The word “de” is used in Castilian Spanish to express possession. On the Canary Islands, they typically drop this, resulting in a shorter name: ‘ Casa Marta’’

In the Canary Islands, Spanish-speaking people construct shorter phrases by combining words. This will be simple with practice.

You will also find the s sound instead of th in c/z and the h sound for s. These are typical in Andalusia and other parts of Latin America.

There are other characteristics on canary island Spanish considered to be charming, such as the way they say “tengo”. It’s pronounced roughly like “teño”.

Fisco is a small amount. Mojo is a sauce from the Canaries that usually goes on top of potatoes.

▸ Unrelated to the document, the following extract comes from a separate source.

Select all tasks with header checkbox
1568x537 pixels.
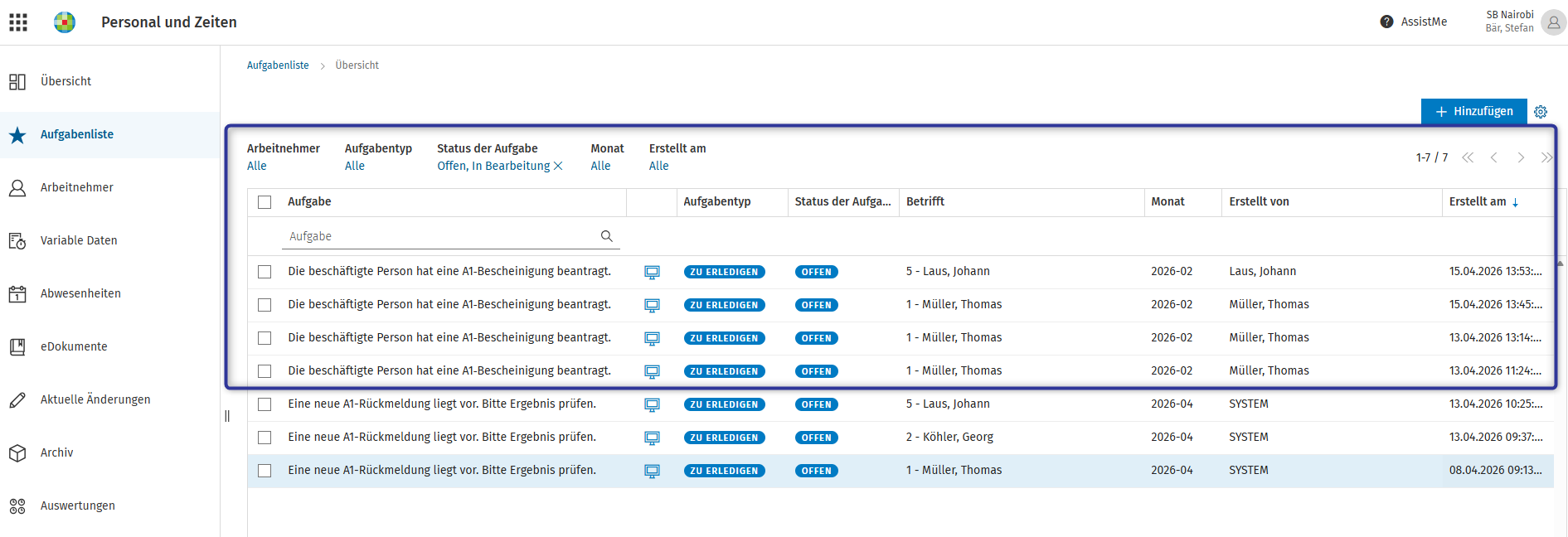[x=265, y=202]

Learn the most used Canarian Spanish words

In the Canary Islands, there is no language everyone speaks. But some people speak one of the languages, like Portuguese. We also have words like “aguinaldo” and “Aprender”.

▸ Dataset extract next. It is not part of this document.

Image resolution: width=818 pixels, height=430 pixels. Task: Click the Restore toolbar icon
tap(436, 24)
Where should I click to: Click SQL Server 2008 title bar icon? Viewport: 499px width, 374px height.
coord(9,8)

Here are some helpful words and phrases to know if you’re learning Canarian Spanish. We do have words that people use every day. Here are some of those words to learn right now:

  • Guagua: A guagua is a bus in the Canary Islands. It is like a city bus.
  • Buche: A buche is a shot or sip in Spanish. You can say “I am going to take a buche” if you want to drink something.
  • Guachinche or bochinche: A guachinche is an establishment where you can eat homemade food. The food is usually made by a family and the place is often in a garage or large building.
  • Roscas or cotufas: The roscas in Gran Canaria are popcorn. In the province of Santa Cruz de Tenerife, they are called cotufas.
  • Cholas: The flip flops are called cholas. This word is used in all of the Canary Islands.
  • Playeras or tenis: In Gran Canaria we call playeras, and in Tenerife they call them tenis.
  • Cambado: A cambado is a crooked thing. That palm is a little crooked right now.
  • Enralarse: Energetic. Happy. Enjoying life.
  • Embostarse and jartarse: Embostarse and jartarse mean the same thing. To embostarse and jartarse means to finish your food, until you are full.
  • Calufa: In Canarian Spanish, “calufa” means hot. For example, the word “¡Qué calufa!” mean “How hot”
  • Jaya or jilorio: I am hungry!
  • Millo: In the Canary Islands, we say millo to the corn instead of maí.
  • Bosta: “Bosta” is the word for someone who is very fat. It can also mean a large poop.
  • Ñoños: The Canary Islands are in the Pacific Ocean. There are many volcanoes there. The islands are also known as ñoños, which are toes.
  • Fos: This word is used by canaries to tell other animals that something smells bad.
  • Machango: The word machango is often used as a bad word to describe someone who does or says nonsense. It can also be used that way.
  • Ños or chos: No or cho can be a word for many words. Phew! is one of them. Wow! is another word that it can mean too.
  • Maúro or mago: A person from Tenerife or Gran Canaria is someone who lives in the countryside. Do not act like that.
  • Arretranco: An arretranco is an old, broken thing. You have the house full of arretr.
  • Zarcillos: Zarcillos are earrings.
  • Chacho or chacha: We can say this word 10 times a day. It is the same as “dude” or “damn”.

That’s all for this language lesson. I hope you enjoyed it! Now you can go out and learn some Canarian Spanish!